Black cat
公園の水道で軽く傷口を洗って、ハンカチを渡した。
少年は小さくお礼を言って俺の後からついて来る。
アパートまで歩く間もキョロキョロと首を振って、少年は猫を探していた。
俺の住むアパートのゴミ置き場はあまり管理がよろしくない。
しかも幾人かのマナーの悪い住人のおかげで、ゴミ置き場の近くにはカラスや野良猫が出るのだ。
今日も猫が二匹ちょろちょろとしている。
その姿を見て、少年が駆け寄るとぱっと尻尾を振って逃げてしまった。
見えた尻尾は、白黒のまだらと縞のある灰色。
「違ったみたいだね。手当てするから、おいで」
残念そうに下がった少年の肩をぽんと叩くと、おとなしくついてきた。
その足取りは、とぼとぼとしか言いようがない。
頭を撫でてやりたかったが、それをすると逃げられてしまうような気がしたので、やめておいた。
「適当に、座って」
部屋に通して、手当ての道具を用意する。
一人暮らしの男の家に救急箱なんて代物はない。
絆創膏はみつけたが、消毒液がなかなか見つからなかった。
それで、消毒液を探す間に少年とコミュニケーションを図る。
「猫、いつから探してるんだい?」
「五日前からです。昨日までは家の近くを探してて」
「五日か、結構経つね。今日は何でこの辺に?」
「小さい頃、この近くに住んでたんです。ノノも一緒に。だから、もしかしたらと思って」
「そうか。
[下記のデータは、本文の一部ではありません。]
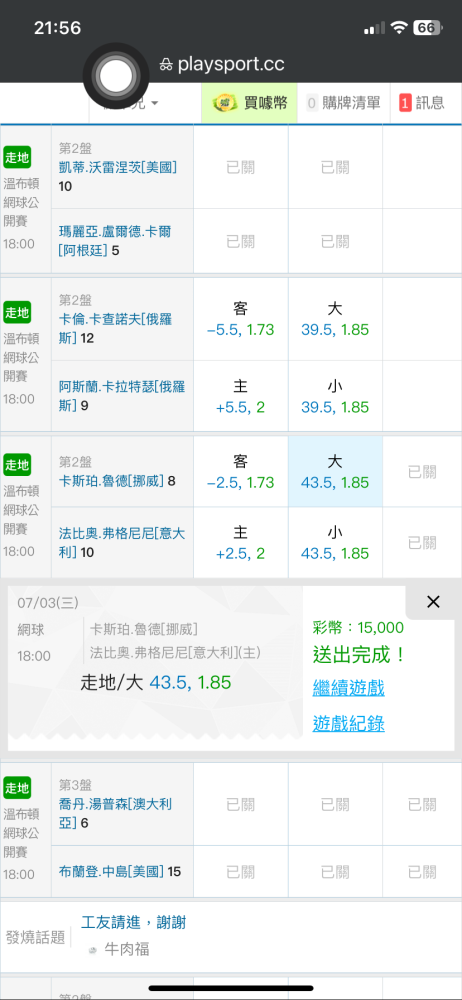Click the 走地 badge for 喬丹.湯普森 match
Viewport: 462px width, 1000px height.
(x=17, y=788)
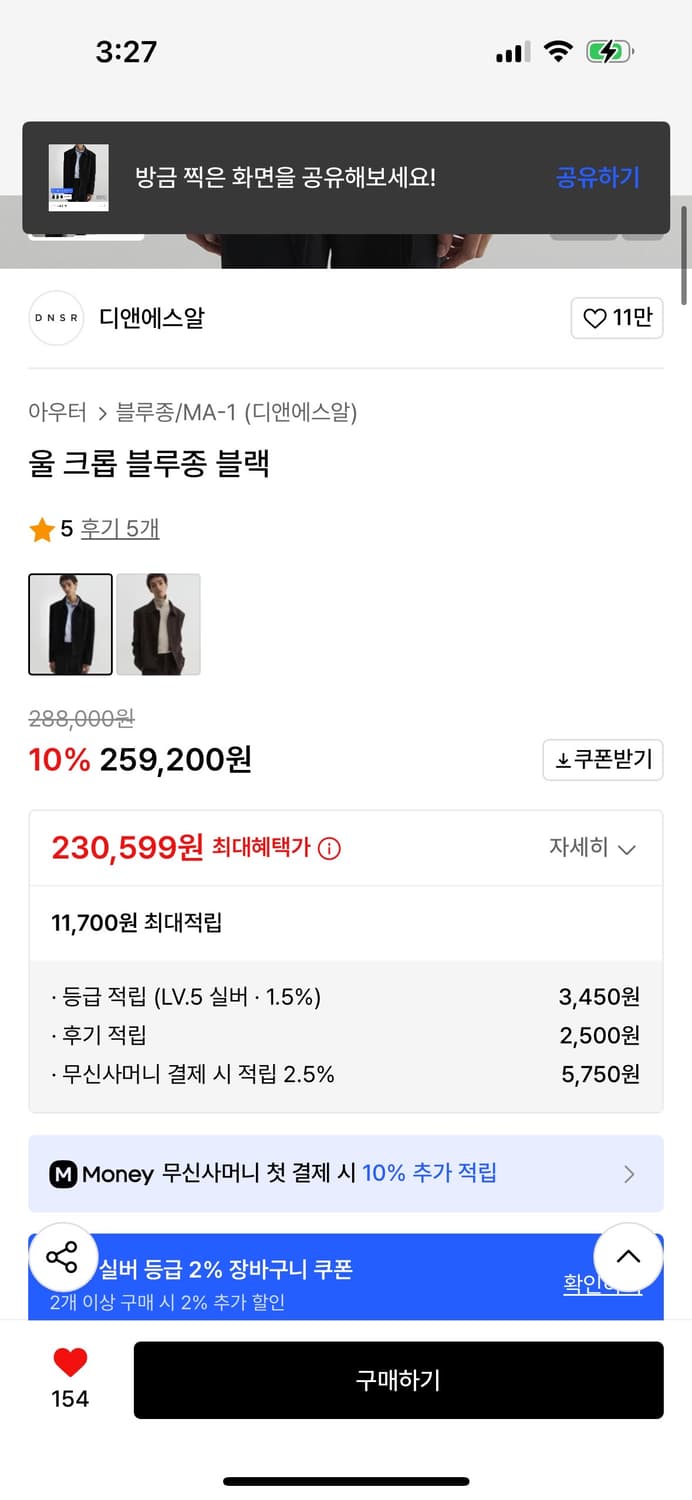Select the second product thumbnail
The image size is (692, 1500).
(158, 624)
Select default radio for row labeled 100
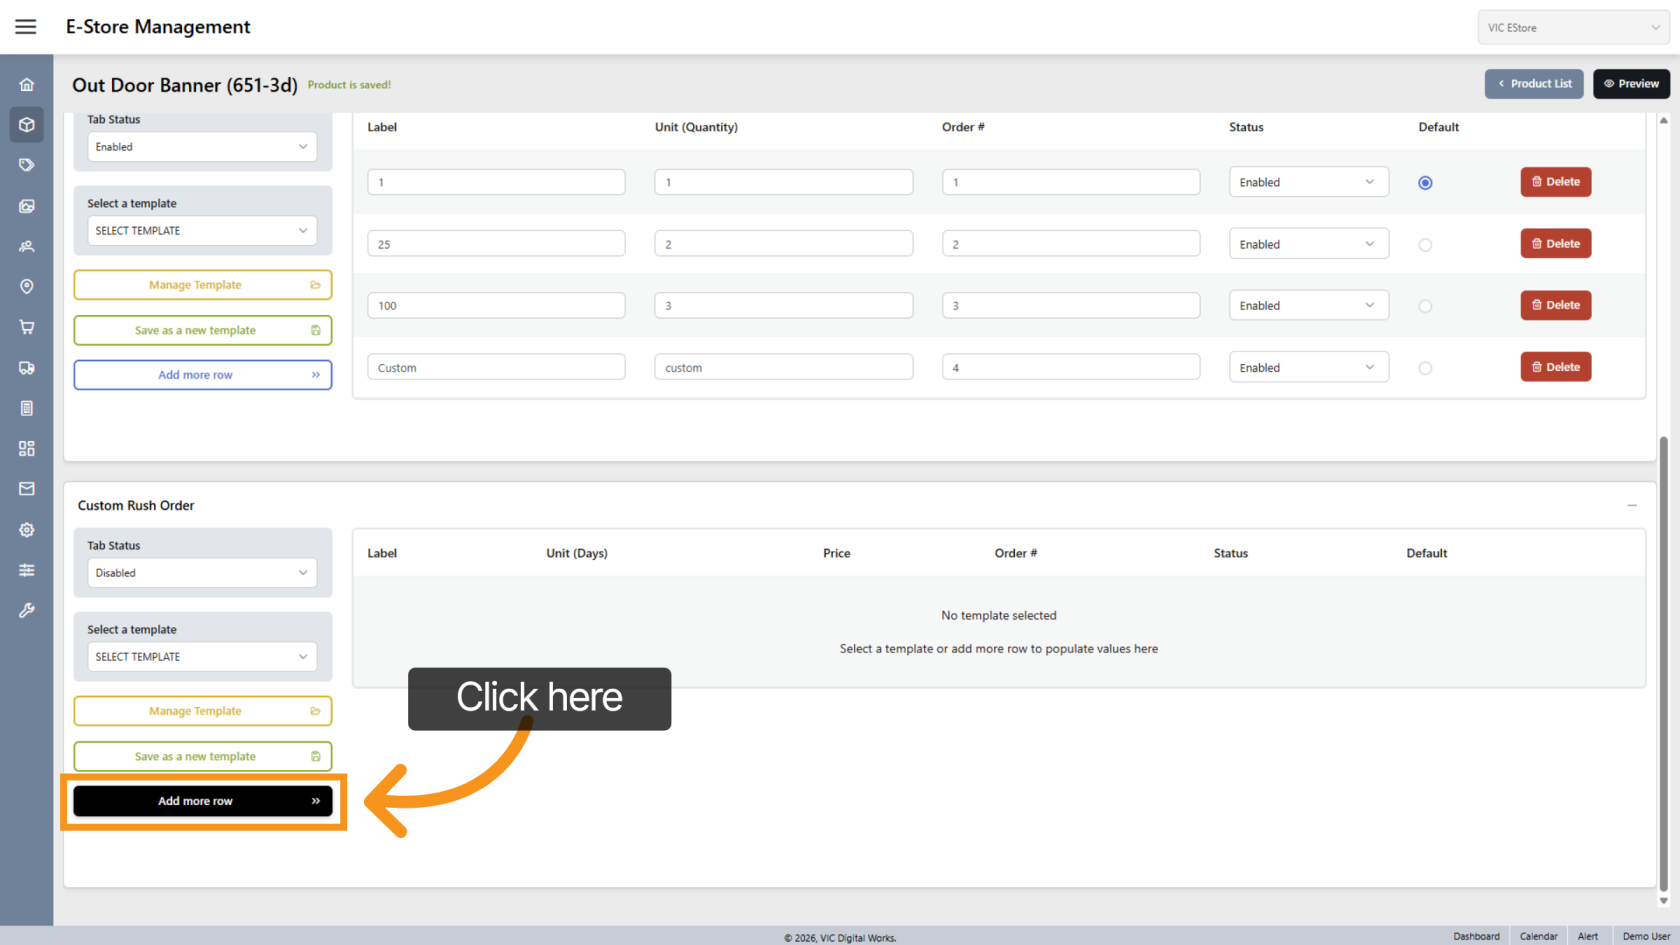 1425,306
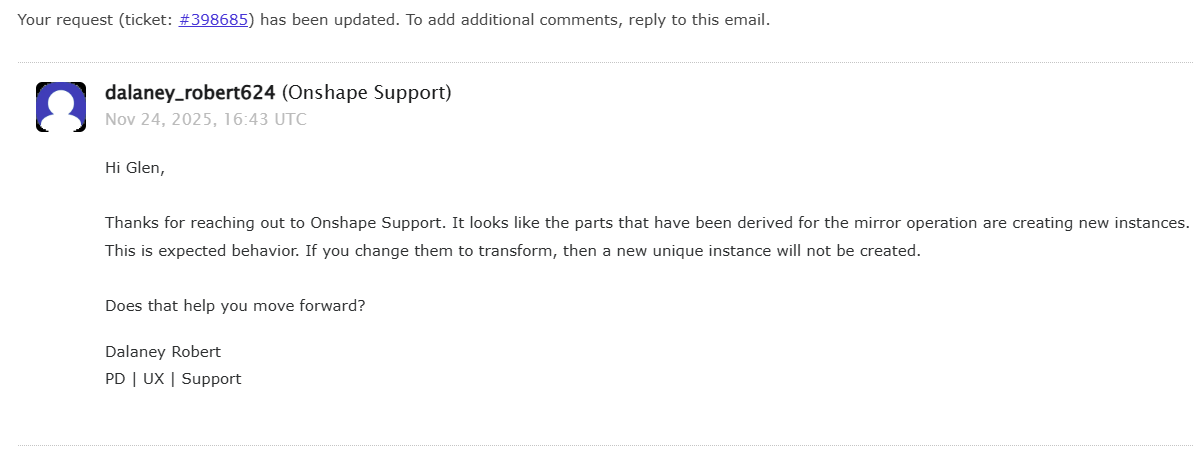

ノノって猫の名前?」
「はい」
「この辺で見つかるといいね」
あった、と消毒液を少年の前に置きながら笑う。
「腕、見せて」
ガーゼはないので、ティッシュに消毒液をつけて傷口にあてる。
「っ…!」
「しみる?」
「大丈夫、です」
口ではそう言いながらも、その眉は少し歪んでいた。
絆創膏を何枚か重ねて貼って、かなり大ざっぱな手当てを終える。
それでも少年はきちんと
「ありがとうございました」
と頭を下げた。
警戒心のさほど強くない、お行儀の良い黒猫を頭に思い浮かべて、こんな感じかな、と声もなく笑う。
そんな俺を、少年の不思議そうな黒い瞳が見つめていた。